According to a study commissioned by the Bavarian Green Party state parliamentary group, the state office took on numerous people with intelligence service experience from the ranks of the Gestapo when it was founded. Examples include SS-Hauptsturmführer Leonhard Halmanseger, who had worked in the Reich Security Main Office to combat political opponents of the Nazis, and SS-Sturmbannführer Joseph Schreieder, who had been responsible for combating the Dutch resistance at the Gestapo before 1945 and who came to the State Office via the BND's predecessor, the Gehlen Organization. In 1951, the US occupying power rejected four of six proposed new officials for the Office for the Protection of the Constitution, citing their past. Among those rejected was Halmanseger, for whom the then Bavarian Interior Minister Wilhelm Hoegner (SPD) found a pragmatic solution: he officially became an officer of the Bavarian Border Police, but in fact worked for the Office for the Protection of the Constitution. Other members of the Bavarian Office for the Protection of the Constitution also initially became official employees of the border police. As a result of the Cold War, the reservations of the US services against the experienced anti-communists diminished, so that people like Halmanseger now officially became constitution protection officers.
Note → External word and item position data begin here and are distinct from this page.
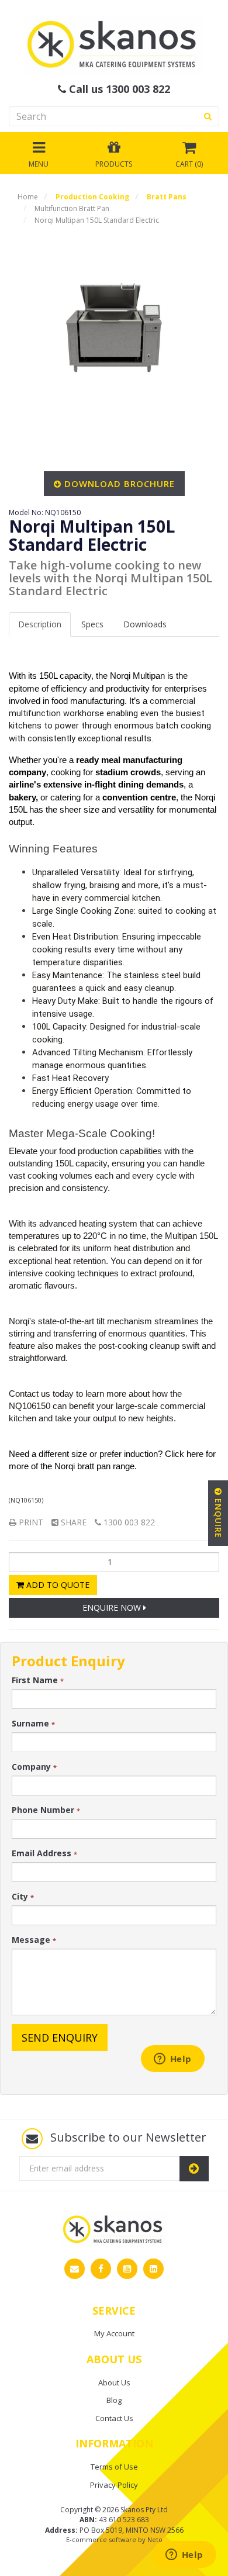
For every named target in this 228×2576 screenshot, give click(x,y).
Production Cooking (92, 197)
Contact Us (114, 2418)
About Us (114, 2382)
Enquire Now (112, 1607)
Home (28, 197)
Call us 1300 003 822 (118, 89)
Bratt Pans (166, 197)
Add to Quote (56, 1584)
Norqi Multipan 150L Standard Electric (96, 220)
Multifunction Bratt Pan (71, 208)
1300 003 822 (128, 1522)
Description (39, 624)
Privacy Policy (114, 2485)
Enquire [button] (218, 1517)
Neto (155, 2539)
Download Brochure (119, 483)
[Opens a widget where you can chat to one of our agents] (184, 2555)
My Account (114, 2333)
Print (29, 1522)
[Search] (208, 116)
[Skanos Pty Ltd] (114, 43)
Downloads (145, 624)
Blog (114, 2400)
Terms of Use (114, 2466)
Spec (92, 624)
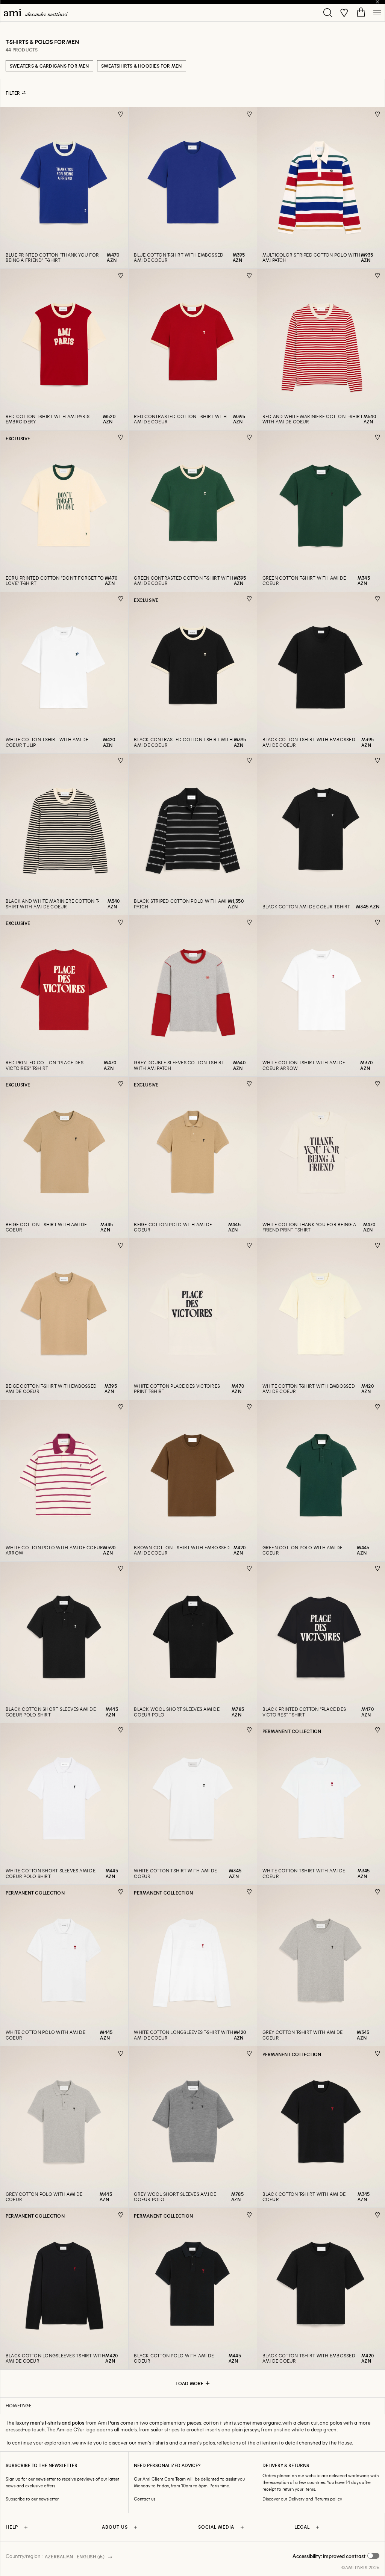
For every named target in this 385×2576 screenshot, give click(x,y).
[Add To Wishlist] (121, 114)
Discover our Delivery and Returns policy (302, 2499)
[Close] (377, 2)
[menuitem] (36, 12)
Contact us (144, 2499)
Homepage (19, 2405)
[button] (336, 2556)
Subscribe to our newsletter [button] (32, 2499)
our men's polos (197, 2442)
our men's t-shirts (148, 2442)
By 1965, the "small office" authorized by the Allies had grown from an original staff of 26 to 173 employees.

At the end of the 1980s, the Bavarian Office for the Protection of the Constitution and the Upper Bavaria Police Headquarters moved into an office building built for the two authorities in Knorrstraße in Munich's Am Hart district.

From 1991 onwards, the Bavarian State Office played a key role in setting up the State Office for the Protection of the Constitution in Saxony.

Since October 2004, the Bavarian Office for the Protection of the Constitution has been working together with the State Office of Criminal Investigation as part of the BIRGiT (Beschleunigte Identifizierung und Rückführung von Gefährdern aus dem Bereich des islamistischen Terrorismus/Extremismus, accelerated identification and repatriation of people at risk from Islamist terrorism/extremism) working group.